Exposure to cannabis can alter the genetic profile of sperms in men, and possibly affect the children too, a recent study suggests.
As legal access to marijuana continues to expand across the U.S., more scientists are studying the effects of its active ingredient, tetrahydrocannabinol (THC), in teens, adults and pregnant women.
Experiments in rats and a study with 24 men found that THC appears to target genes in two major cellular pathways and alters DNA methylation, a process essential for normal development.
"What we have found is that the effects of cannabis use on males and their reproductive health are not completely null, in that there's something about cannabis use that affects the genetic profile in sperm," said Scott Kollins, senior author of the study.
The study defined regular users as those who smoked marijuana at least weekly for the previous six months. Their sperm was compared to those who had not used marijuana in the past six months and not more than 10 times in their lifetimes.
==================================================
_Questions:_
1: Transcribe the article on cannabis and sperm from "Exposure to cannabis" up to and including "for normal development.".
2: Pick up the article on cannabis and sperm after its last sentence and continue writing it.

_Source data:_
==================================================
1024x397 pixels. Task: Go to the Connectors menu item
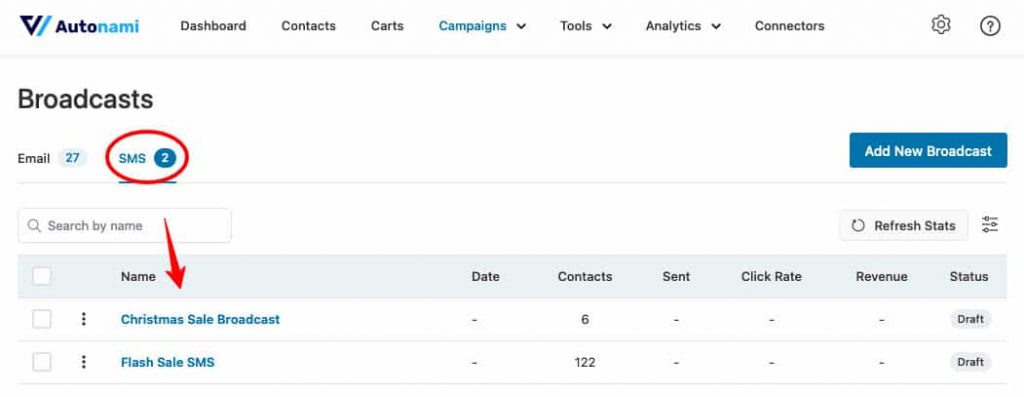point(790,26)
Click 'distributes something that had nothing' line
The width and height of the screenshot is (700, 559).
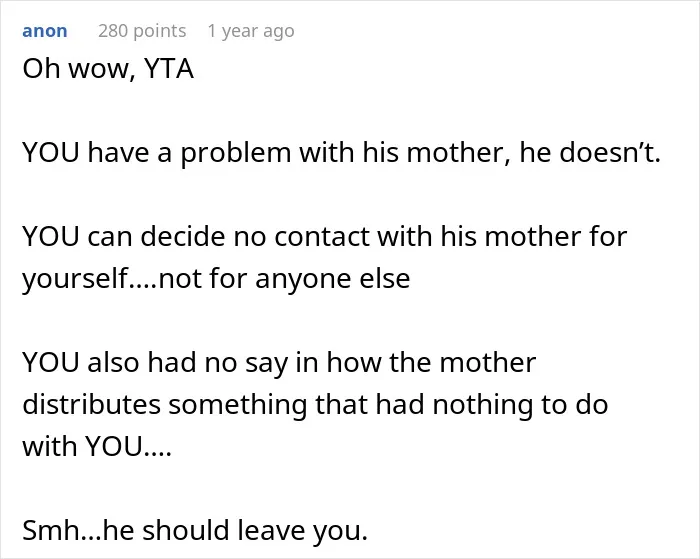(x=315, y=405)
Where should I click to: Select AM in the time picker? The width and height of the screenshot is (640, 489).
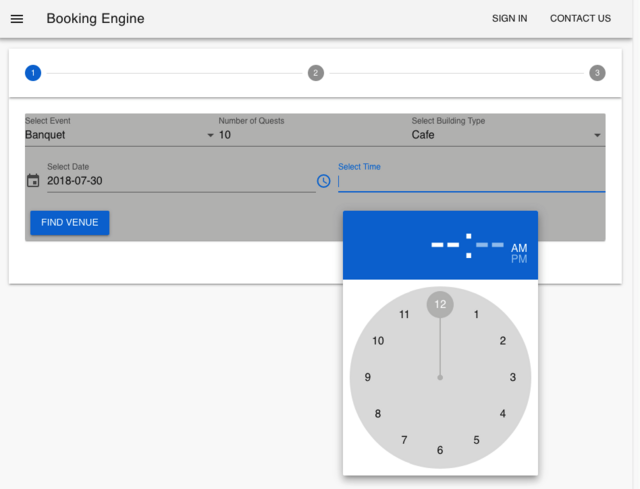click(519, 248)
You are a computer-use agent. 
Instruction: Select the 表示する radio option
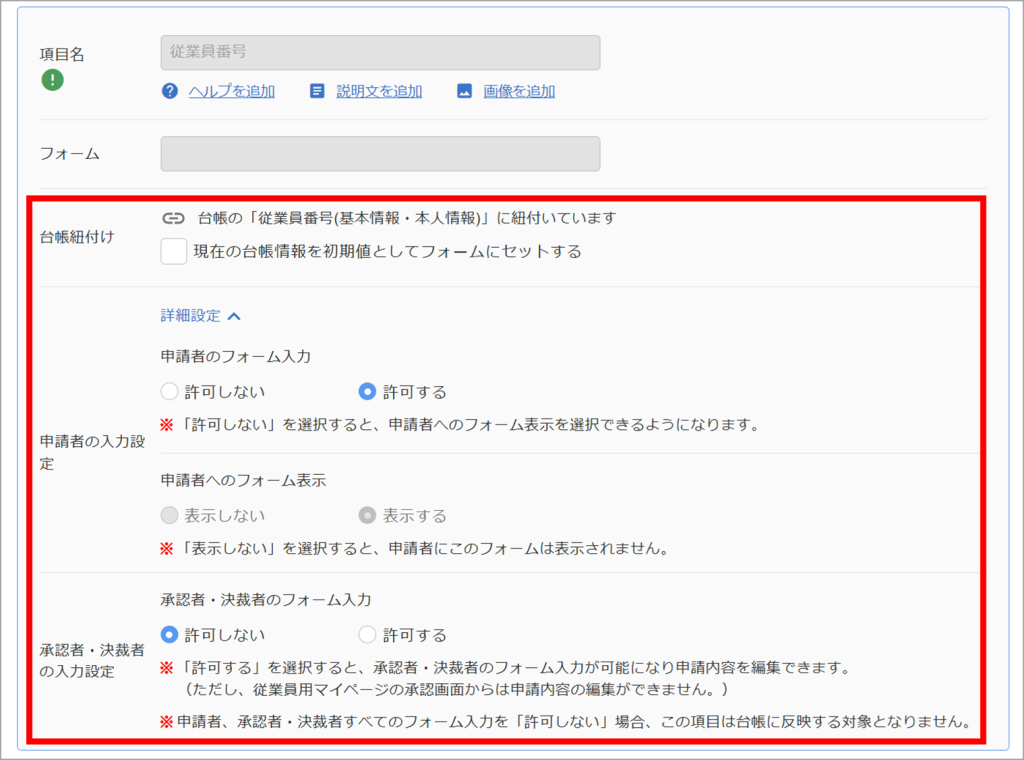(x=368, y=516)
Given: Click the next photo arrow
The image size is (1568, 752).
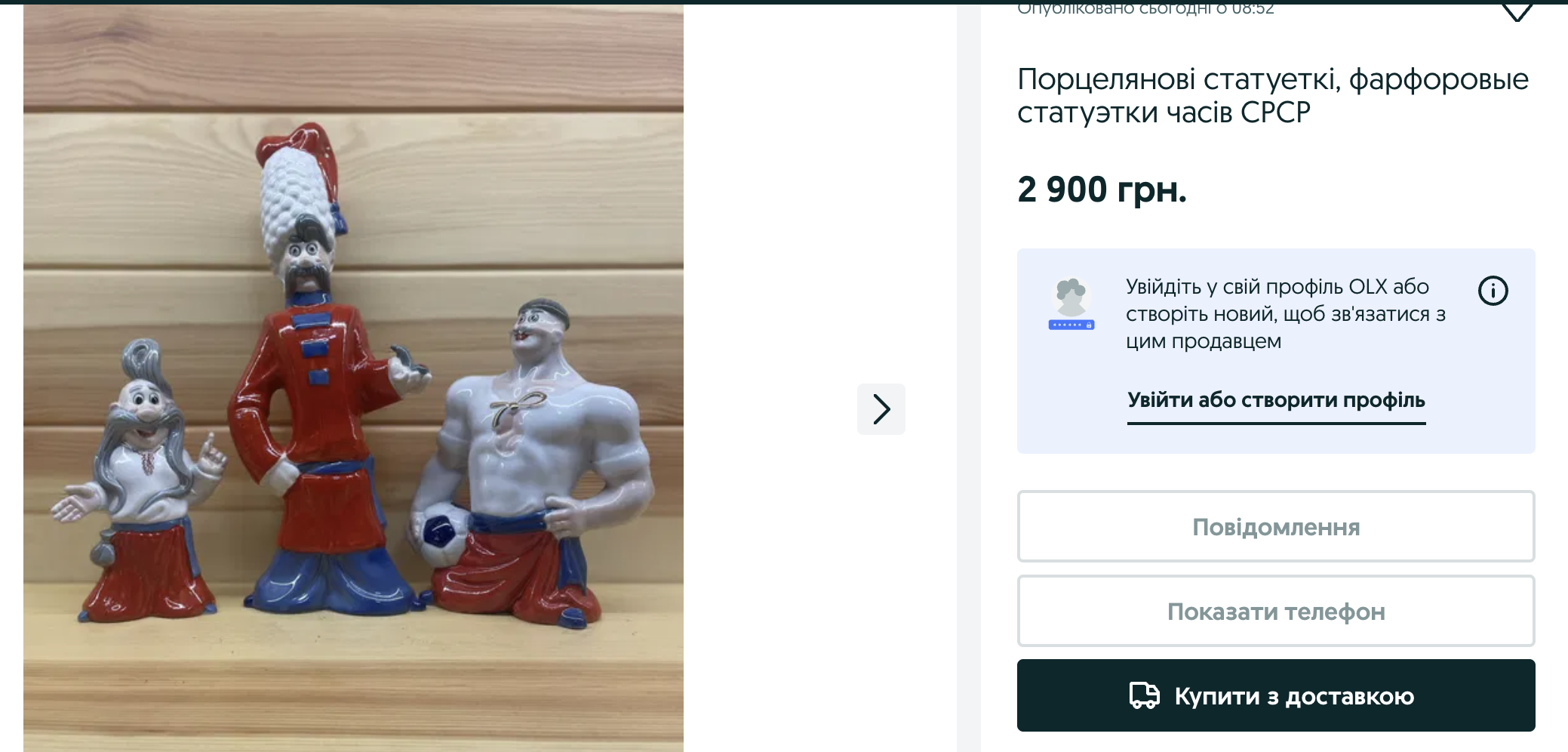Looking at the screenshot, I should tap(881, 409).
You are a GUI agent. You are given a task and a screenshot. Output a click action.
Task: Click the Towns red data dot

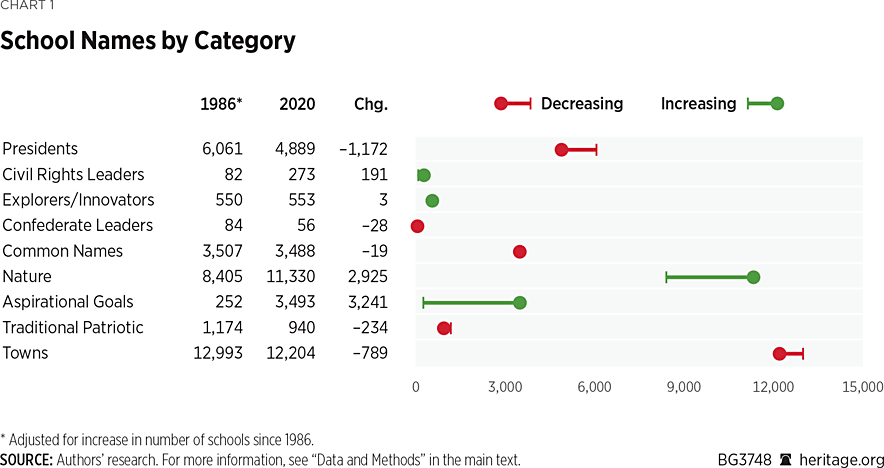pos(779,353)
==================================================
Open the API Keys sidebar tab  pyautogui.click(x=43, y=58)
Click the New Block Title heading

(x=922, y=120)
==================================================
_Your responses:_
1:
Exposure to cannabis can alter the genetic profile of sperms in men, and possibly affect the children too, a recent study suggests.
As legal access to marijuana continues to expand across the U.S., more scientists are studying the effects of its active ingredient, tetrahydrocannabinol (THC), in teens, adults and pregnant women.
Experiments in rats and a study with 24 men found that THC appears to target genes in two major cellular pathways and alters DNA methylation, a process essential for normal development.

2:
The higher the concentration of THC in the men's urine, the more pronounced the genetic changes to their sperm were, the authors found.
THC appeared to impact hundreds of different genes in rats and humans, but many of the genes did have something in common -- they were associated with two of the same major cellular pathways, said another lead author, Susan K. Murphy.
Previous researches have shown that tobacco smoke, pesticides, flame retardants and even obesity can alter sperms.